Requirements -> Rewrite the lines of the records below as a numbered list, omitting blank lines and leaving out the pictures.

━━━ Data extract

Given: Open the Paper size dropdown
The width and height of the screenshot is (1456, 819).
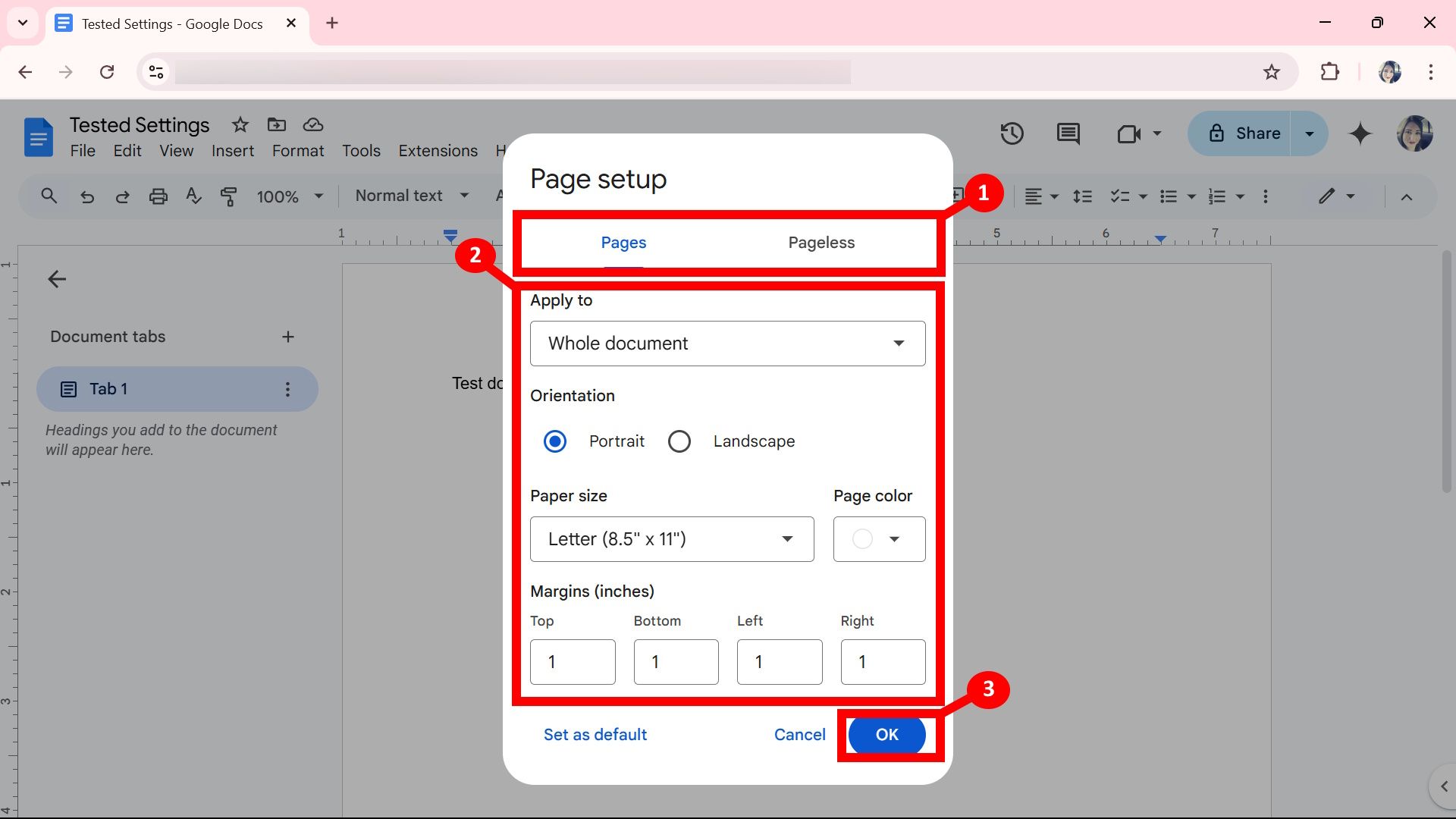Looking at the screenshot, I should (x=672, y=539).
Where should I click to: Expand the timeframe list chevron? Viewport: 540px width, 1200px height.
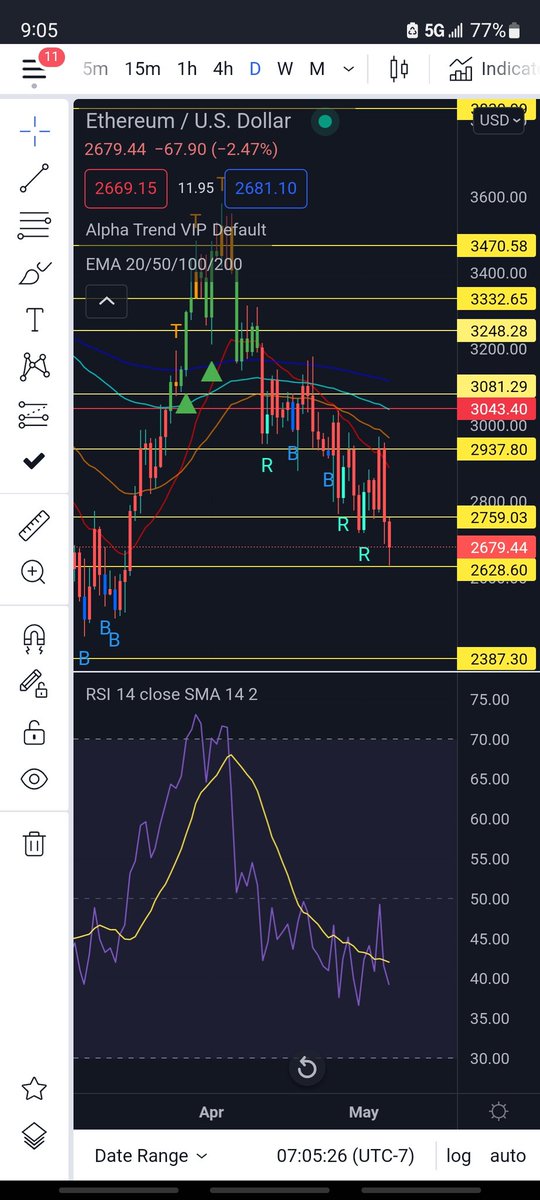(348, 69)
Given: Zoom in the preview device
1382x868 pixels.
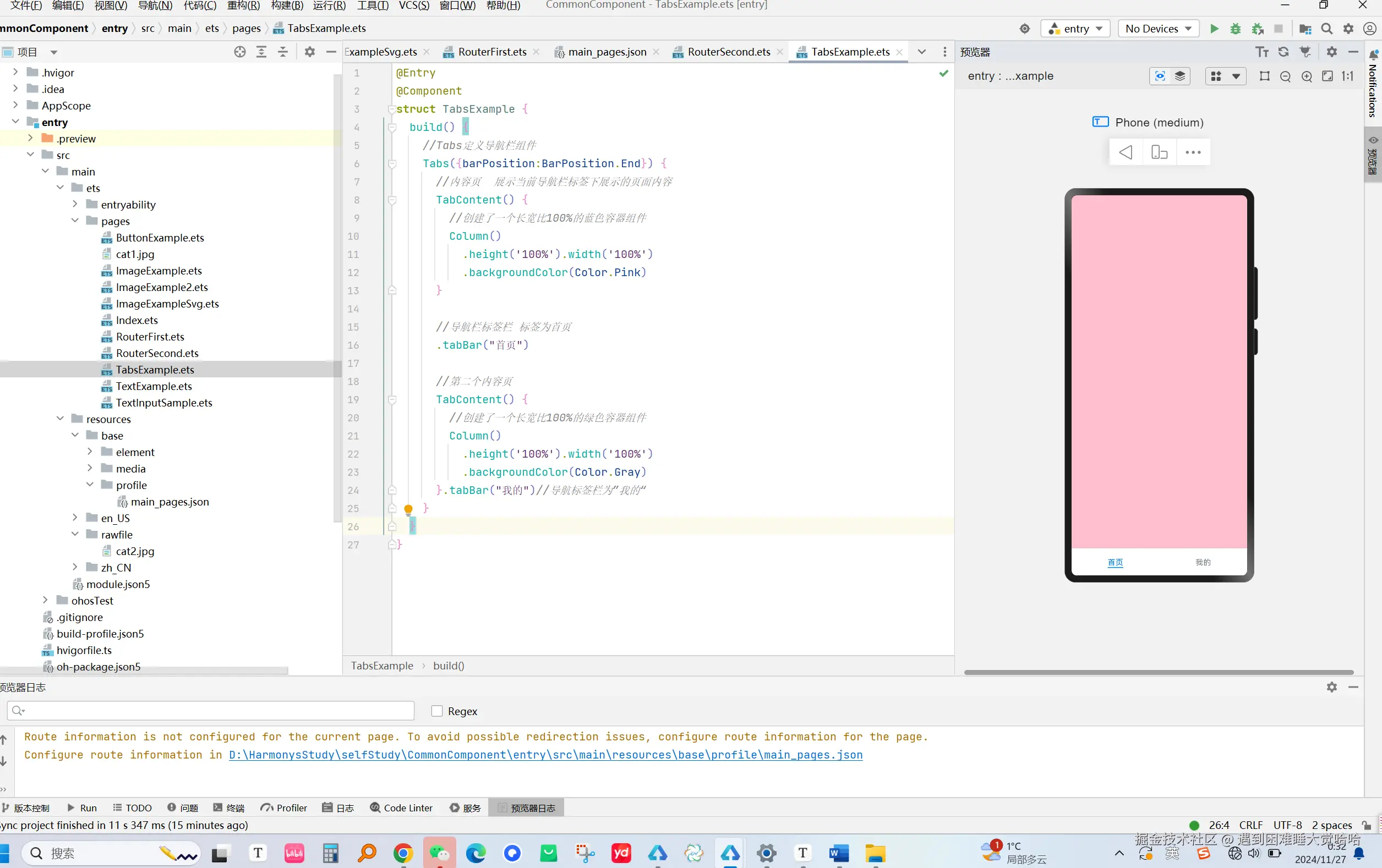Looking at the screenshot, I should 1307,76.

━━━━━━

Answer to the task ->
1. Given: Open the Paper size dropdown
2. The width and height of the screenshot is (1456, 819).
3. Looking at the screenshot, I should (x=672, y=539).
4. Where should I click to: Expand the timeframe list chevron? Viewport: 540px width, 1200px height.
5. (348, 69)
6. Given: Zoom in the preview device
7. 1382x868 pixels.
8. Looking at the screenshot, I should 1307,76.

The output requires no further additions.